[Task requirements]
**1)** In the comic review post, which title won Comic Book of the Week?
**2)** Extend the comic review post, picking up right after its last line.

[Selected passage]
Hench-Sized Comic Book Reviews – 9/7/18
If you’re reading this, I’m probably on the road! Got a long drive today to a cousin’s wedding down in Maryland. Hopefully it’s neat! Then a long drive back home tomorrow. Fortunately, had some good comics this week to sustain my imagination,
We got two doses of FF this week, with both Fantastic Four and Future Foundation! The latter was less than stellar, while the former won Comic Book of the Week for it’s nifty premise!
Meanwhile, the second issue of the Scream mini-series shows us that Scream could be her own self again, that she’s not just Carnage’s puppet. That gives me hope for her upcoming solo series. And while the new Harley Quinn and Poison Ivy mini-series has a fun first issue, it was too bland to dig into it with a proper review.
In other random news, I finally finished off Kurtis Wiebe’s run on Rat Queens. It’s a bit of a rushed ending, but still good stuff. It’s a great comic overall if you’re ever looking for something to read. Maybe I’ll do a larger article on Rat Queens one of these days…
Comic Reviews: Fantastic Four #14, Future Foundation #2, The Green Lantern #11, House of X #4 and Lois Lane #3.

[Information provided]
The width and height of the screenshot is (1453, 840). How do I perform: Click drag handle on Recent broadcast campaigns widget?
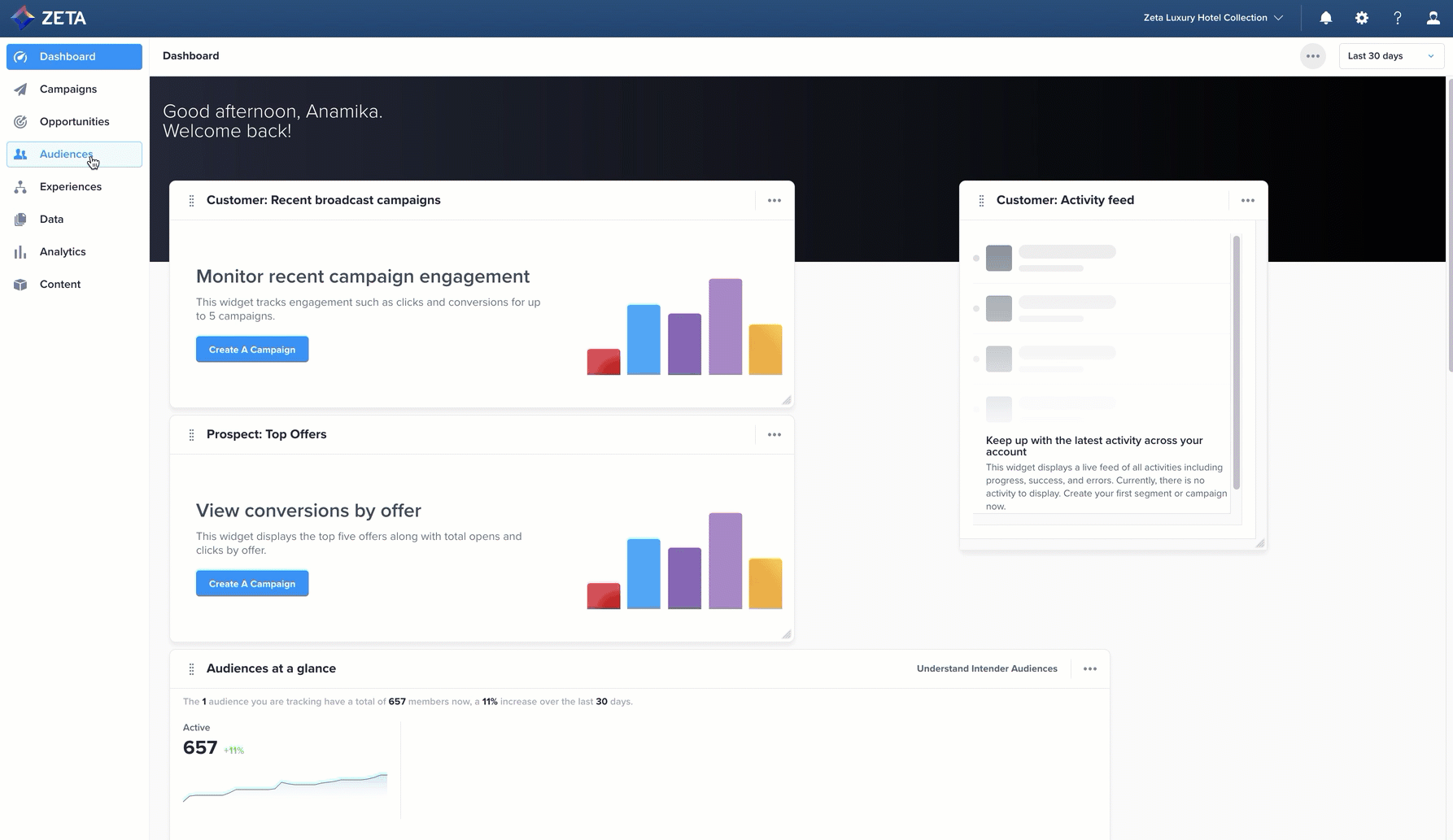point(191,201)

[Outputs]
**1)** Fantastic Four

**2)**
Fantastic Four #14
Writer: Dan Slott
Artist: Paco Medina
Colorist: Jesus Aburtov
Letterer: VC’s Joe Caramagna
Now this I kinda like. This issue feels like exactly like a Dan Slott story for the Fantastic Four.
The Fantastic Four have donated their original spaceship to the National Air and Space Museum, but the ceremony is less than cheerful. Ben is freaked out by the black box recording. Franklin and Val are very dismissive of the basic design of the Marvel-1 rocket. And Sue and Johnny run into Duke Duchman and Sandy Sanders, the NASA pilots who were supposed to join Reed and Ben on the flight, until the Four stole the ship. Duke and Sandy are grateful, considering they could have come back as monsters like the Thing. Johnny doesn’t care for the insult.
When they get home, Reed and Johnny have been struck by a wanderlust. We get a flashback to Johnny passing all his courses to become a NASA pilot. Then Johnny joins Reed in working on a secret project in the lab, one for which they don’t use their powers to help; just good old fashioned elbow grease. When it’s done, they reveal to the family the Marvel-2, a recreation of their original ship, only better. They want to travel to the original destination of their original flight, which they’ve never done in all these years. Ben is immediately against the idea, but he eventually talks himself into it while ranting to Alicia.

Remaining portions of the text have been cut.